February 19, 2004

1200 baud

2/19/04

I'm gonna say it loud, and say it clear: DIAL-UP INTERNET ACCESS BLOWS GREEN DONKEY CHUNKS. We are staying in the one place in Chapel Hill that has neither wireless, or an Ethernet plug, and it has untimely ripp'd my ass back to 1996, when downloading porn was an all-night affair. I have about fifty unread emails stacked up in my inbox, filled with delightful links, and pictures, and I have to SAVE them all, because it would take the better part of a weekend to view them now.

Seriously, how is dial-up still tolerated in this country? I feel like I'm using a cat-whisker quartz radio attached to a dipole, powered by hamsters. I know it can't be intellectually true, but this feels slower than the 14400 baud modem on my mom's Powerbook 165c. I think my brother Steve had one of those modems Matthew Broderick used in "War Games," you know, the one where you put your phone receiver down into two upright cups, and the two devices scream at each other – and somehow even that feels faster.

• **GIVEN DATA**
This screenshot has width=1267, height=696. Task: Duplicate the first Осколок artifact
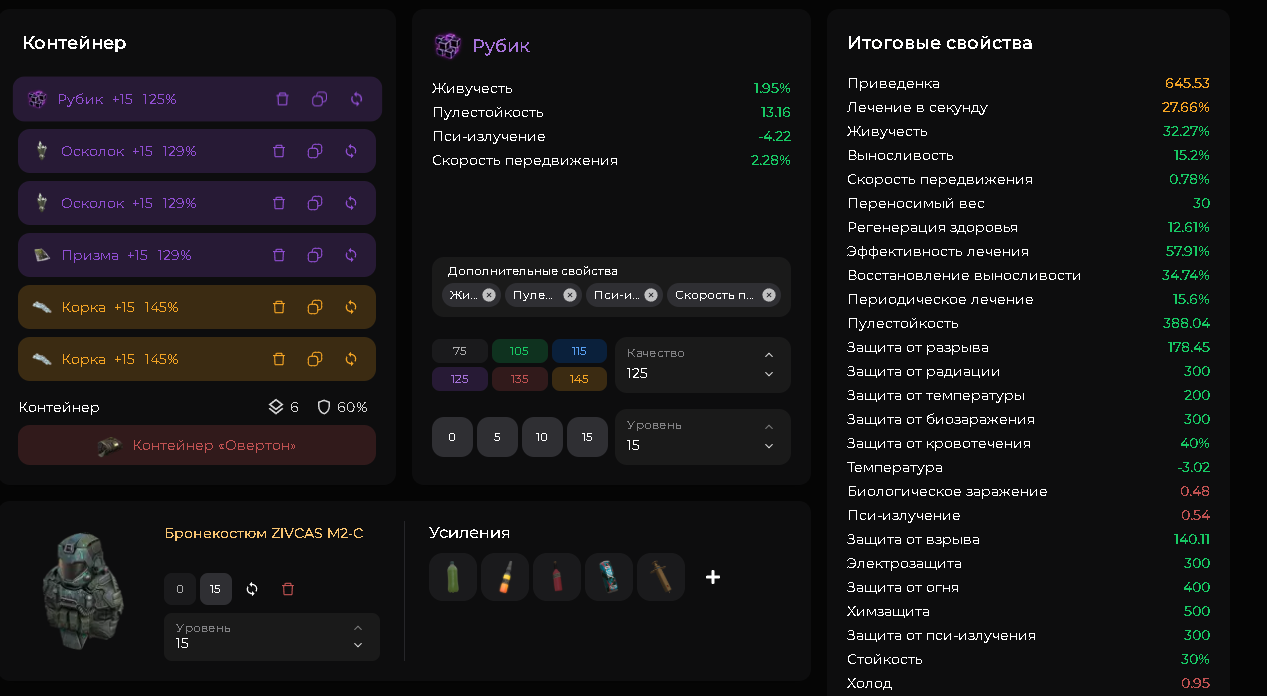pyautogui.click(x=315, y=151)
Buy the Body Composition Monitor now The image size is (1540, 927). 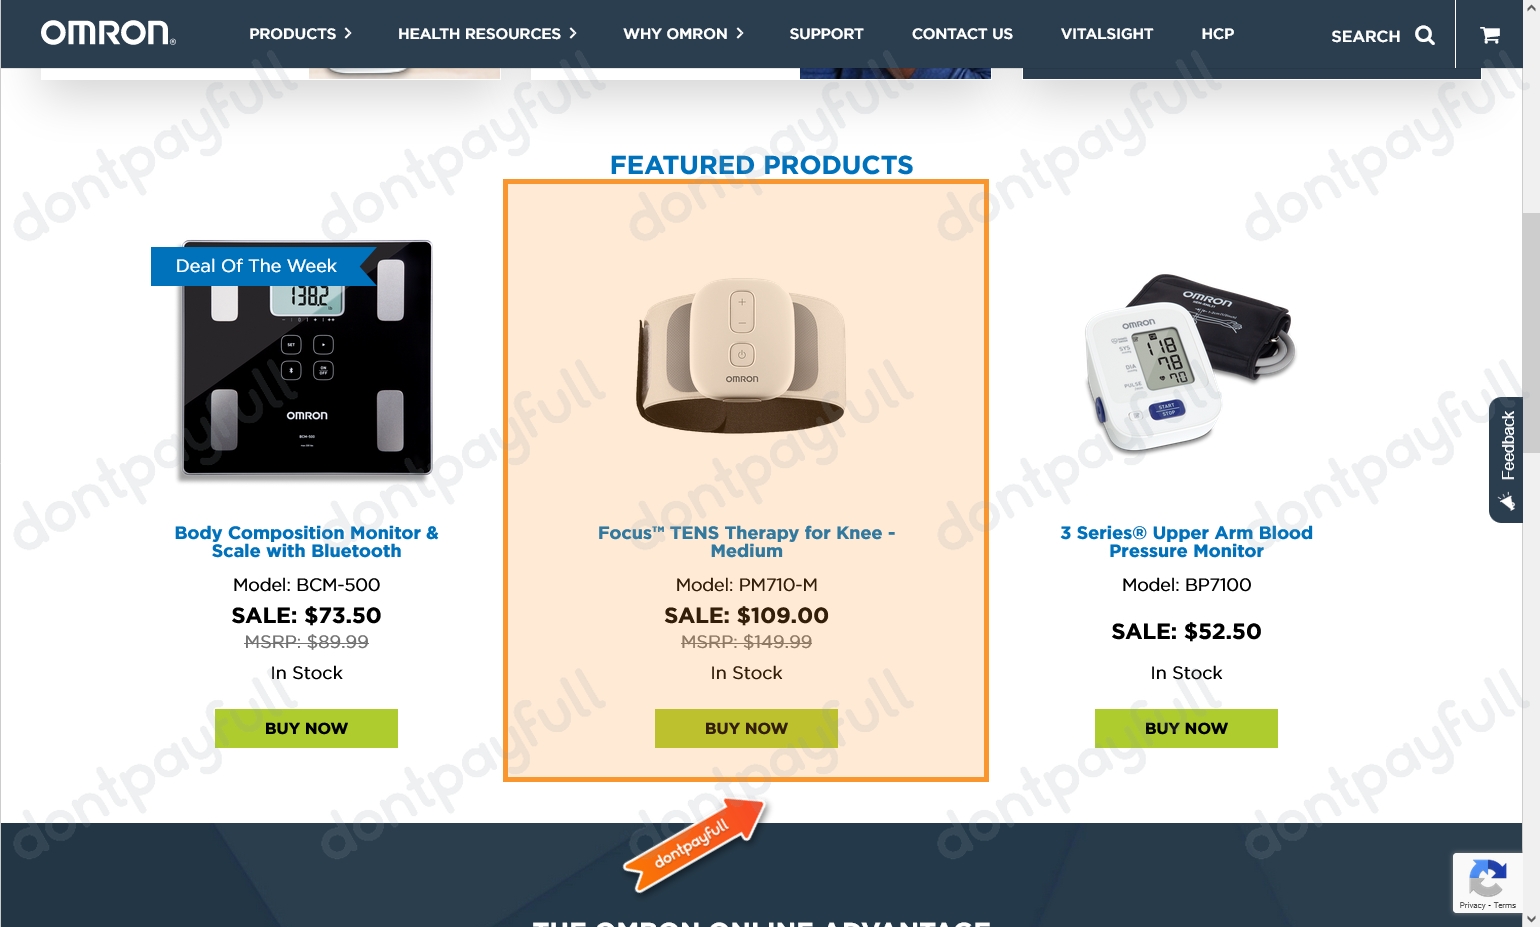[306, 728]
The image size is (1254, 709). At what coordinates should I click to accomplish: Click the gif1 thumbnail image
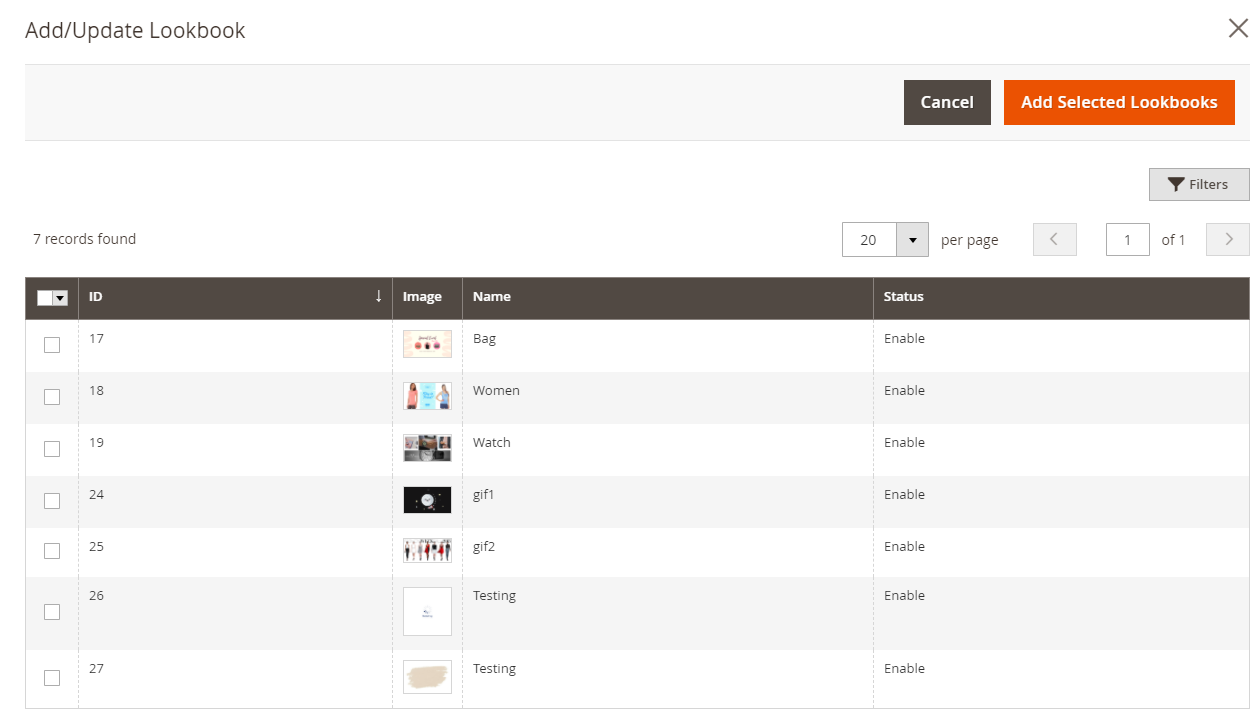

• **WRITTEN INSTRUCTION**
In the post about dial-up internet access, what modem speed does the writer recall from the Powerbook 165c? The listing has no connection to the text about dial-up internet access.

• **CORRECT OUTPUT**
14400 baud.